Many years ago I was advised by a martial arts teacher to pay a lot more attention to what people do, rather than what they say. This advice was given to me as I was having difficulties with one of my teachers. My teacher at that time appeared rather cold and unfriendly towards me. I didn’t understand it. I knew the teacher had a bit of social anxiety, but still I took things personally, particularly because I was an incredibly hard working student.
My martial arts teacher asked me many questions about our interactions, and during the discussion I realized that though this teacher was not « warm and fuzzy, » she had gone out of her way to create opportunities for me. I was astounded at how I did not realize or fully appreciate the great opportunities she provided me with, but was only looking for words.
I love words, and have more than once fallen for relationships with those with a « silver tongue. » There are some who are congruent in both word and deed, or course, but it is most interesting to notice when someone, or we ourselves, are not.
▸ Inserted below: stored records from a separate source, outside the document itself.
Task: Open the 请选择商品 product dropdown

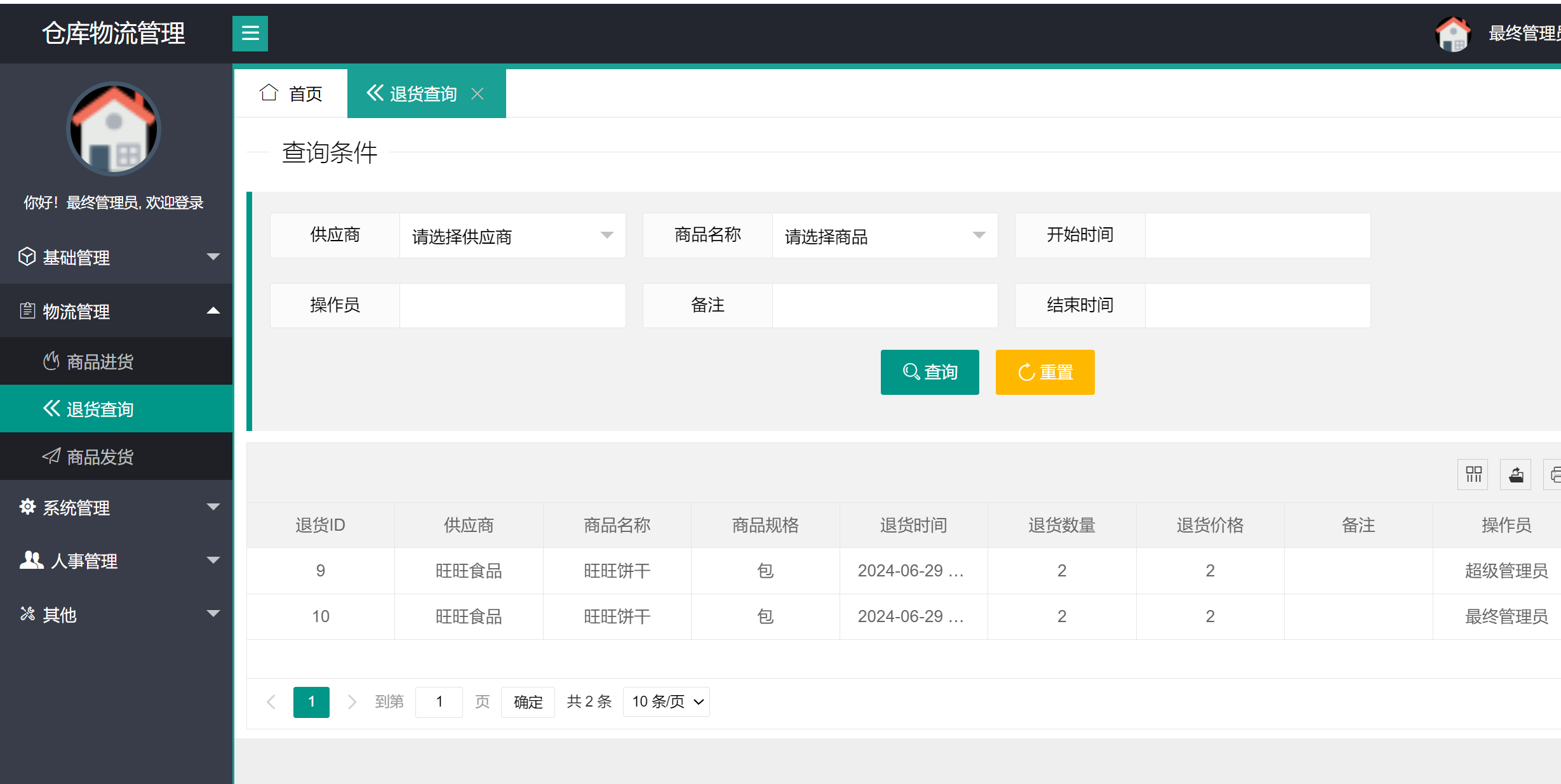Action: coord(884,236)
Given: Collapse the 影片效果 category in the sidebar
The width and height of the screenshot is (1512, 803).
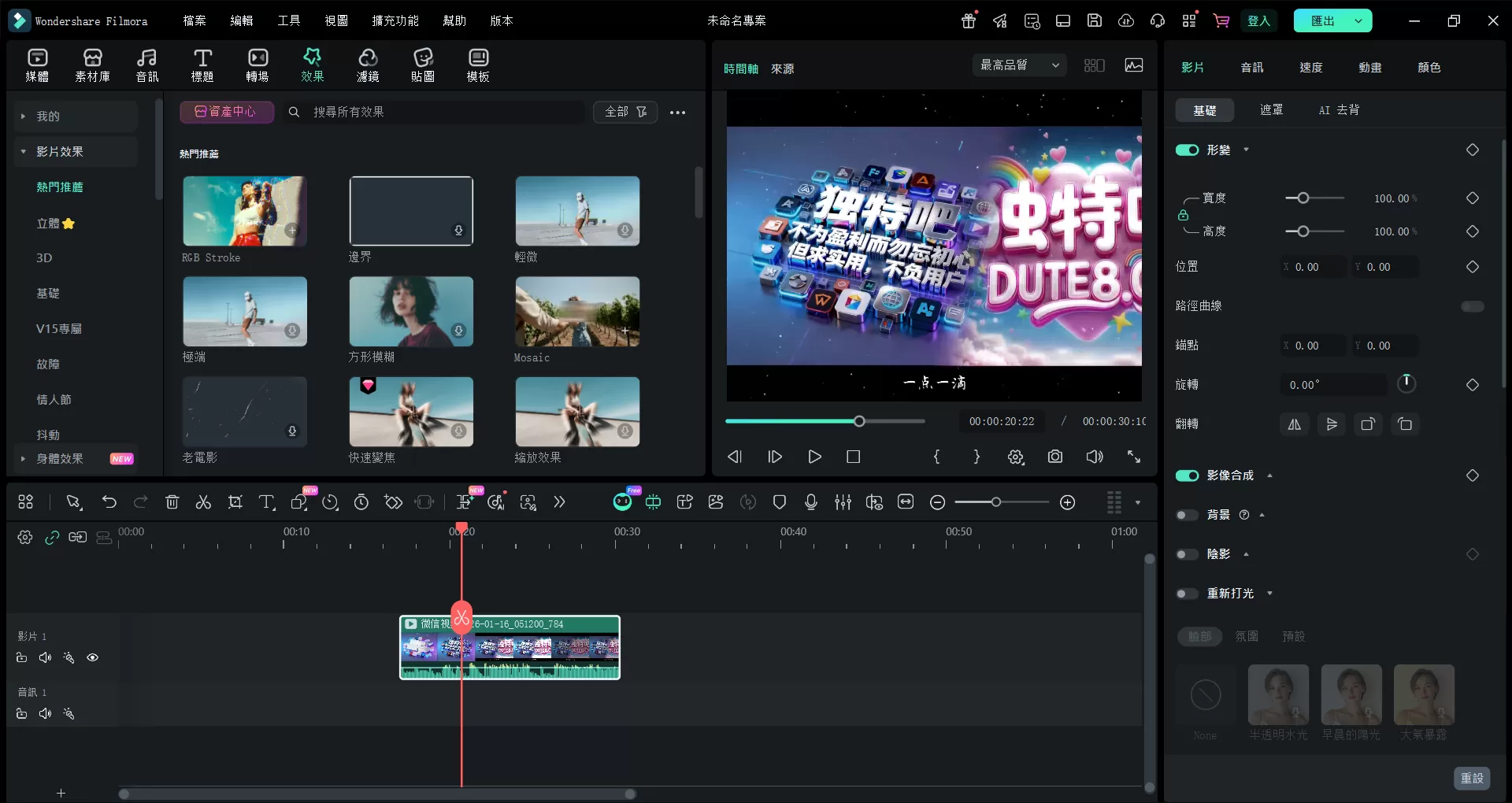Looking at the screenshot, I should point(22,151).
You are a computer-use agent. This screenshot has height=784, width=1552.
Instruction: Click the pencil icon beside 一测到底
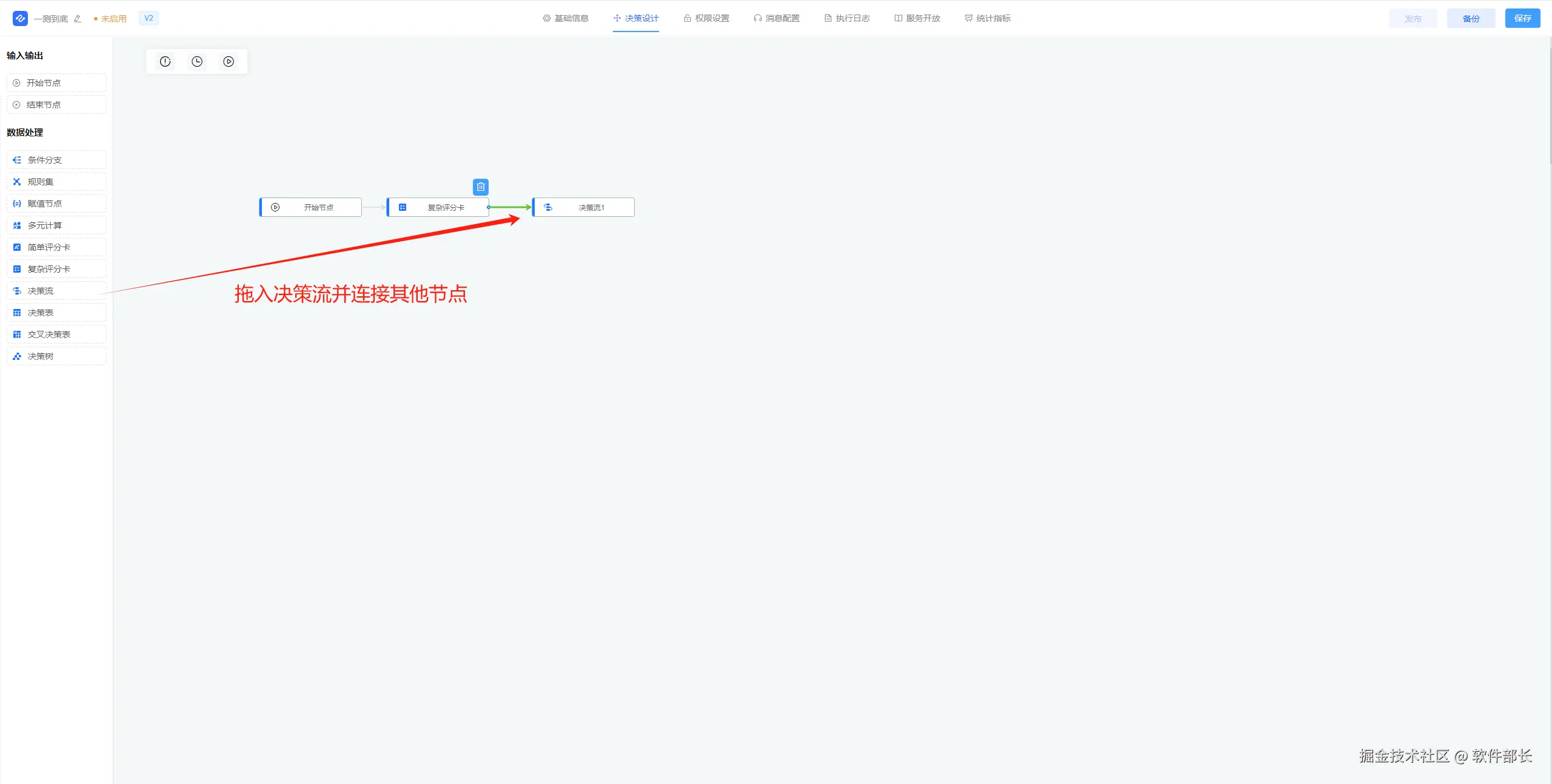78,19
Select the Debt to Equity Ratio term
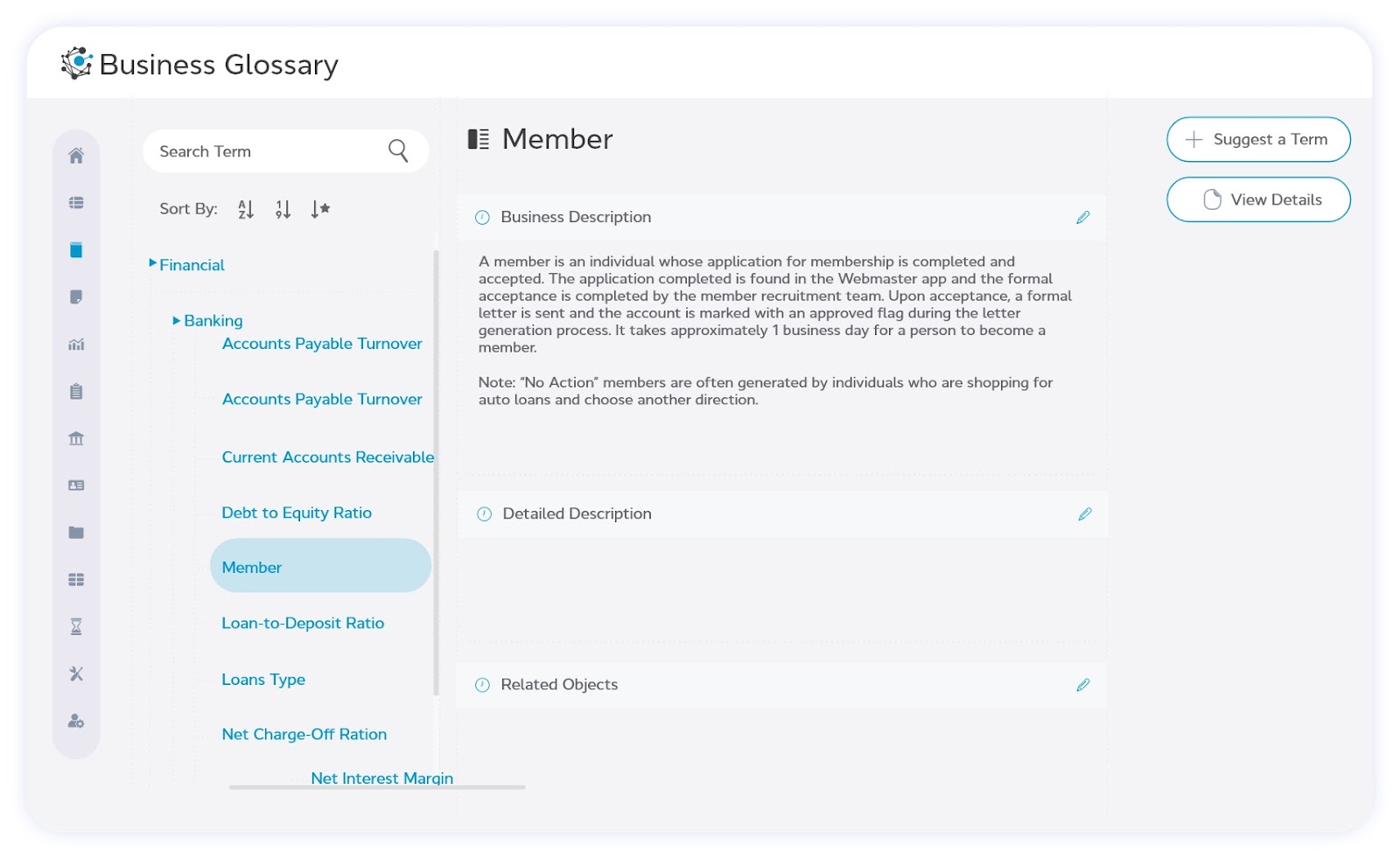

In aikido, we call this mind/body unification (or lack thereof).
I have always been interested in body language, and took courses in micro expressions for a time (as taught by Paul Eckman). Given that over ninety per cent of our communications are non verbal, it seemed like a great tool to understand others better.
Horses, and all animals, read our true intent by our body, expression, and energy. It is interesting to watch videos of public figures, and try to ascertain their true expression. Is what they say and present congruent? I suppose it would take an enormous amount of expertise to really read this well, so while I wouldn’t recommend a flippant conclusion, it is an interesting experiment.
In regards to my previous blog, I mentioned I was listening a whole lot more, and learning a lot in the process. A whole day may go by with me not speaking a word, if I am working with horses and not my music students. I wonder how much the horses and other animals around me are noticing about my body language. You can’t fake your state of mind.
Horses will read the truth about us, and probably in a subconscious manner, so do other humans. I will never be an expert in body language in comparison with a horse, and I shudder to think what they know about me that I don’t know myself.
If you feel like you are bummed out, tired, or ineffective, which in this crazy time we are all going through, try imagining yourself as your favorite athlete or teacher-someone really effective and pro at what they do. For me, it might be my aikido sensei’s or one of my horsemanship teachers. Imagine them, and try on what you imagine is their body language. It might just change your emotions.